The process of encrypting data as we know it today can be traced back to Bailey Whitfield “Whit” Diffie. In 1976, Diffie invented public key cryptographic encryption. Alongside Martin Hellman, the cybersecurity expert made encryption accessible to everybody by creating the Diffie–Hellman key exchange.

This is a method that exchanges public and private keys and enables two sides to communicate privately over the Internet. Two parties communicating through public channels can share a piece of information and use symmetric cryptography to encrypt it.

The rise of a genius

Diffie was born in Washington, DC. He received a B.S. in Mathematics from MIT and worked as a research assistant at the M.I.T.R.E. Corporation and as a research programmer at the Stanford AI lab before going into individual R&D and creating the famous Diffie–Hellman algorithm.

Before the 1970s, government bodies like the NSA controlled the monopoly of cryptographic technology, but Whit Diffie managed to make it available to the public. He solved the key distribution problem together with engineer Martin Hellman. The finding was similar to discovering the atomic bomb at the time, as it opened a whole new era of security for everyone.

Whit Diffie was awarded an honorary doctoral degree from the Swiss Institute of Technology in 1992, and in 2008 he received a doctorate from Royal Holloway. In 2015, he won the Turin Award for advances in his field, which is widely regarded as the highest award in the field of computer science. He also holds many other awards, including the Golden Jubilee Award.

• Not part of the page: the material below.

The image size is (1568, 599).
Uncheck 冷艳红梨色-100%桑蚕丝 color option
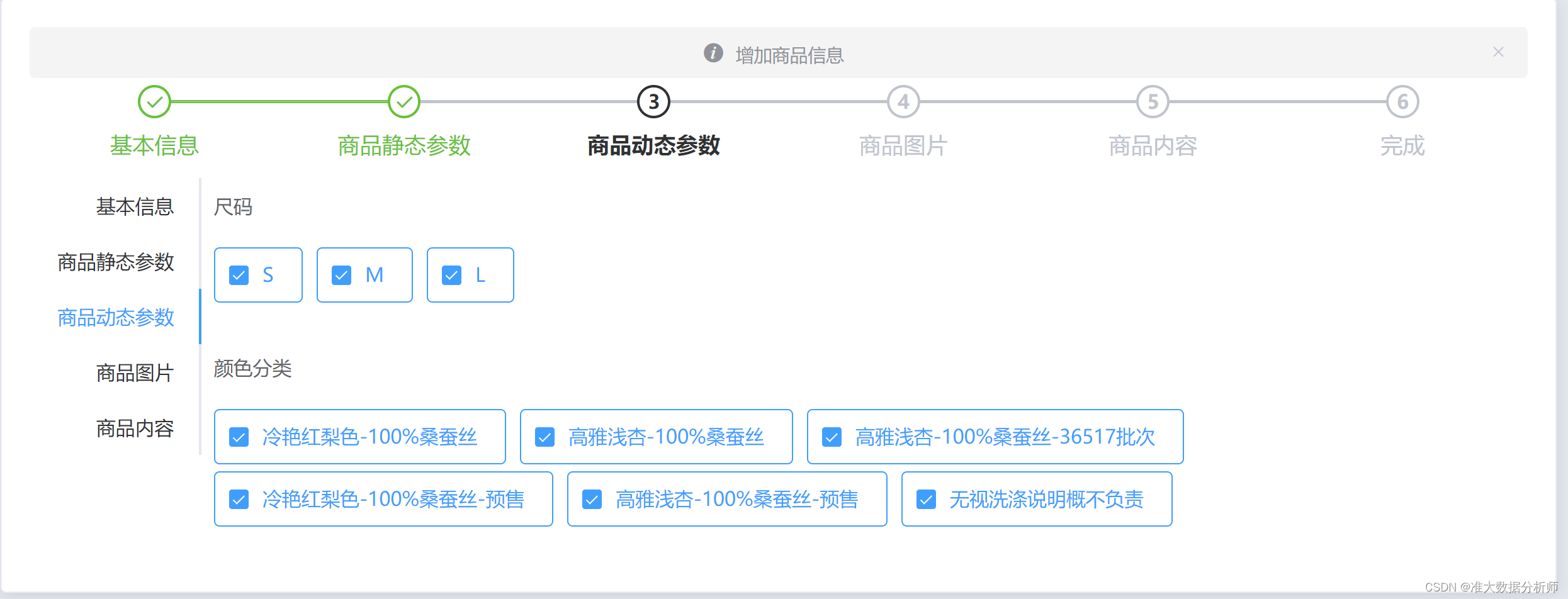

How is Bitcoin related to cryptography?

Bitcoin and many other cryptocurrencies are related to cryptographic science in numerous ways. Bitcoin in particular uses three different encryption technologies to ensure its transactions are private.

The first method is called Symmetric Encryption Cryptography and is used for encrypting, transmitting, and decrypting messages. It uses a key to secure the conversation between two parties communicating over a public channel. It is similar to a radio, except that cryptography uses keys and algorithms to make the message available only to the intended receiver.

The second cryptographic method used in crypto is Asymmetric Encryption Cryptography. This generates a public and a private key to encrypt and decrypt a message. The public key verifies the paired private key for the actual sender of the data. Then, the paired private key holder can successfully decrypt the data. This second method ensured the performance of two functions of bitcoin transactions: authenticating users and encrypting data.

The third method is hashing, which is the cryptographic method of converting large amounts of data into short values. These are difficult to copy and counterfeit.

The identity of parties is confirmed by digital signatures, which serve to confirm your identity on the network. Both the sender and the receiver have a unique digital signature, so both parties need to be genuine participants. Digital signatures are used as proof that the data wasn’t altered.

In what areas is cryptography used today?

Cryptographic science is used in e-commerce, digital file management and telecommunications. For example, cryptography is applied to securing passwords on multiple websites and networks. Other uses of encryption are banking transactions and computer passwords. Both areas are highly sensitive and require the utmost security when dealing with money and personal data.

Another use of cryptography is timestamping. This is a method of certifying that a certain electronic document was created or delivered at a specific point in time. Timestamping uses an encryption technique called a blind signature scheme. This scheme is used in patents and copyright — it allows the sender to make sure the recipient signs the document before they see the contents.

Conclusion

Cryptography is an immensely important security protocol that is used in everyday situations. Without it, we couldn’t secure our personal information and money transfers. Thanks to Whit Diffie and his invention, we now have the ability to safely transfer information to anyone, anytime.